Christof and I spent a morning visiting Hai Tarek, an impoverished and predominately Shi‘ite area in Baghdad where APN coordinates relief projects supported by U.S. churches and religious groups. I asked Christof to sum up conditions in Baghdad and he replied with a one-word epithet. He recounted the numerous incidents that have hobbled the work of aid agencies in Iraq: robberies, hand grenades lobbed into or near compounds, forcible entries and burglaries.

But these acts are not what Christof and others fear most. That distinction belongs to random acts of violence—bombings in particular. Such acts define the oft-cited danger of “being at the wrong place at the wrong time.” Given these conditions, it is something of a relief for Christof and his Iraqi colleagues to do the actual work of coordinating and distributing humanitarian assistance. And there is no doubt that such aid is welcome and necessary.

What is often ignored amid the justified attention to security, military casualties, the poor postwar planning by the Bush administration, and the strained moves toward establishing Iraqi democracy is that Iraqis continue to face a humanitarian crisis. The causes are many: a string of wars, years of international sanctions and longstanding neglect by the government of Saddam Hussein.

Neglect is certainly evident on the unpaved, muddy, garbage-strewn streets of Hai Tarek. An APN-run health clinic provides the only medical care in the area. Dozens of women wearing black chadors and bearing young children wait patiently for hours to see a physician.
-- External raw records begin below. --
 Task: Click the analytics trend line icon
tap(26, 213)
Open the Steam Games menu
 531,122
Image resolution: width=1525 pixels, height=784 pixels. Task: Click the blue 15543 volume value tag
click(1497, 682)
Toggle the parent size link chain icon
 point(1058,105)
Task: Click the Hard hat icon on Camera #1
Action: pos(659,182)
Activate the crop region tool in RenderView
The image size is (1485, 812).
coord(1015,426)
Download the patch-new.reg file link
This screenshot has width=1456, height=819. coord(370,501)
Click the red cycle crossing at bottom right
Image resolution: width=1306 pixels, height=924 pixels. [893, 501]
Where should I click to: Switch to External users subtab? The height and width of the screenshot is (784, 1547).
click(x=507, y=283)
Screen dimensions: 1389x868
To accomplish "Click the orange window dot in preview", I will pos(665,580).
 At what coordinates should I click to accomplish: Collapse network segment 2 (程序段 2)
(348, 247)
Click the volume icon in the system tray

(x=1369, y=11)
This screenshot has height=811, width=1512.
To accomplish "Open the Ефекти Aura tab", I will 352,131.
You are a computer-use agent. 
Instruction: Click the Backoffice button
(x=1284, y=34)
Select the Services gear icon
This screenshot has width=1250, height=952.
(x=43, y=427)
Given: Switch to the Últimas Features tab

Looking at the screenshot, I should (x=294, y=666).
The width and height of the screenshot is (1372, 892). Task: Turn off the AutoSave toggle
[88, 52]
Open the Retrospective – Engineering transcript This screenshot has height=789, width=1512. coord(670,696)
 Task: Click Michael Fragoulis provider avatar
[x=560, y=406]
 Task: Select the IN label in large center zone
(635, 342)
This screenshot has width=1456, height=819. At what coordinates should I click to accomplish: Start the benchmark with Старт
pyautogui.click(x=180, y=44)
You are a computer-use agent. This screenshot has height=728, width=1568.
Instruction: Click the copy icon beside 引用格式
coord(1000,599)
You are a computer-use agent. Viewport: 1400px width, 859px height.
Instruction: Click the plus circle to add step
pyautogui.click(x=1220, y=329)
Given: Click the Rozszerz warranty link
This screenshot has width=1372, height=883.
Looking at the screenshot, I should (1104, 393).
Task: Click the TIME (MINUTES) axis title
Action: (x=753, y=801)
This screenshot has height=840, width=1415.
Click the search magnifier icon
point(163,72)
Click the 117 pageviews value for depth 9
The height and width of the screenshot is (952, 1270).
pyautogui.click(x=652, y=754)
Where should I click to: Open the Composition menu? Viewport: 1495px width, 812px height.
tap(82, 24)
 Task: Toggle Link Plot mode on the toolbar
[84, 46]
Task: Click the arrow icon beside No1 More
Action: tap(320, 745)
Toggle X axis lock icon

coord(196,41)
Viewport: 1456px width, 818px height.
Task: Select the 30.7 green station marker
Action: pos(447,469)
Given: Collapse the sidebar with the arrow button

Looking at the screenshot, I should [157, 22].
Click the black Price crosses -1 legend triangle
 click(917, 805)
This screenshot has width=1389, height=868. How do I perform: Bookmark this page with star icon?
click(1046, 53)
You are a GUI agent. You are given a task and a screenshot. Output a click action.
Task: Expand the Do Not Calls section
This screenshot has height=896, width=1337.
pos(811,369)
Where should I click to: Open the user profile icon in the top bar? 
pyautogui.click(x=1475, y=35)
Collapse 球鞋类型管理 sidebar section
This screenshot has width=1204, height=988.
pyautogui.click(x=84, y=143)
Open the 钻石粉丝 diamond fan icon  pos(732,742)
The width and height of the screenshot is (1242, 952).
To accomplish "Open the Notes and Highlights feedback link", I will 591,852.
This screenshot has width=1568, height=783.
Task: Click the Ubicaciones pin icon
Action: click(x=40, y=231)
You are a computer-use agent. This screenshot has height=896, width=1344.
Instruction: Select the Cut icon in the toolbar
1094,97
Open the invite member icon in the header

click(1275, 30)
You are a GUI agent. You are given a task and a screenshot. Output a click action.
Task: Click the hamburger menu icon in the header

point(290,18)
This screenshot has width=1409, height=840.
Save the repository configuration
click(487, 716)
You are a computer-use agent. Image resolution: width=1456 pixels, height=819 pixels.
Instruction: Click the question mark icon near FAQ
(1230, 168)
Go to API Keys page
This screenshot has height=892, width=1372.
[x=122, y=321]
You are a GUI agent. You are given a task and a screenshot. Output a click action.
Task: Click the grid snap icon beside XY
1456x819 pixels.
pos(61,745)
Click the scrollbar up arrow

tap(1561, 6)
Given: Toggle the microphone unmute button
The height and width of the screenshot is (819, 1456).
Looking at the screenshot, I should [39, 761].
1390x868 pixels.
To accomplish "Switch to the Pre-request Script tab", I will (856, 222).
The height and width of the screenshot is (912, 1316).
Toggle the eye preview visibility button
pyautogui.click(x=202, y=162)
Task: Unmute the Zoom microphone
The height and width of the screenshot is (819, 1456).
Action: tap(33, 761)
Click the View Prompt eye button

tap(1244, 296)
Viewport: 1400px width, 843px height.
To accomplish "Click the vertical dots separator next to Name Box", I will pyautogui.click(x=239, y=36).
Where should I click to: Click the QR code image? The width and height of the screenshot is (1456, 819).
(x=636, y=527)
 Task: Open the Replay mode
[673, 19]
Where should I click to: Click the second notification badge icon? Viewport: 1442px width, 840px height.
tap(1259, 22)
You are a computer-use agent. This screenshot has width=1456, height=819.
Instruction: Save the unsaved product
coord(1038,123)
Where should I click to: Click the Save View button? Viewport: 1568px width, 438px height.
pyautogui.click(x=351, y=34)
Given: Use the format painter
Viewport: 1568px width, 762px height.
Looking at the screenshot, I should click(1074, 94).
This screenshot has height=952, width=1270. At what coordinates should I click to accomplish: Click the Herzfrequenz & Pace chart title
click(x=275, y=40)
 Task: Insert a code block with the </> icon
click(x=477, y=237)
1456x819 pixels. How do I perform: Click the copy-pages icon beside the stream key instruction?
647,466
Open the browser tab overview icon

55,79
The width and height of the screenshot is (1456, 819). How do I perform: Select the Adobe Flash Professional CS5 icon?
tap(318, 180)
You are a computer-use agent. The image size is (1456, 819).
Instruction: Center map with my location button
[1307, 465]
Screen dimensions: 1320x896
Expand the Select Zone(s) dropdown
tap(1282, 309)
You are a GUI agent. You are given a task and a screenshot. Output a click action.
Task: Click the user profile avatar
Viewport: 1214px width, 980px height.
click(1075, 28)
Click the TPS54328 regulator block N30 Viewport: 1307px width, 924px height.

Mazen Mohsen, a young Iraqi physician, is not surprised by such conditions. He told me about a host of continuing medical problems. These include the looting of hospitals, the flight of trained medical personnel to other countries and a drug shortage that is forcing Iraqis to look for medicines on their own. “People are put in the position of becoming drug dealers,” Mohsen said. Incredibly, a country once envied by its neighbors for its high level of medical care reportedly has only one cancer specialization center for a population of 26 million.

Is there any good news out of Iraq? It has become a cliché to say that Iraq is better off without Saddam Hussein. Talking to Iraqi educators and artists, one gets a fuller sense of why. An Iraqi theater director spoke of discovering “my voice” since he has been free of a menacing, brutal government. “Iraq is now mine, it’s my country,” he told me.

But even the teachers, artists and intellectuals who probably gained the most from Hussein’s downfall are incredulous at what the U.S.-led administration in Iraq has not been able to do.

“If you give people electricity, petrol and jobs, then you should have nothing to worry about,” said one Iraqi educator. He expressed a common view that the U.S. coalition committed a grievous error in disbanding the Iraqi army, leaving thousands jobless and free to vent their rage.

Leaving Baghdad, I met a Montreal-based photojournalist who was involved in a nasty automobile accident that he feared was actually a kidnapping attempt gone awry. As we spoke at the airport, we heard three explosions. They were absorbed by the girders of the heavily fortified building (whose heavy steel-lined interiors are, almost surrealistically, made to resemble Iraq’s graceful date palm trees). No harm done. Around us, the contractors, journalists, soldiers and aid workers barely noticed.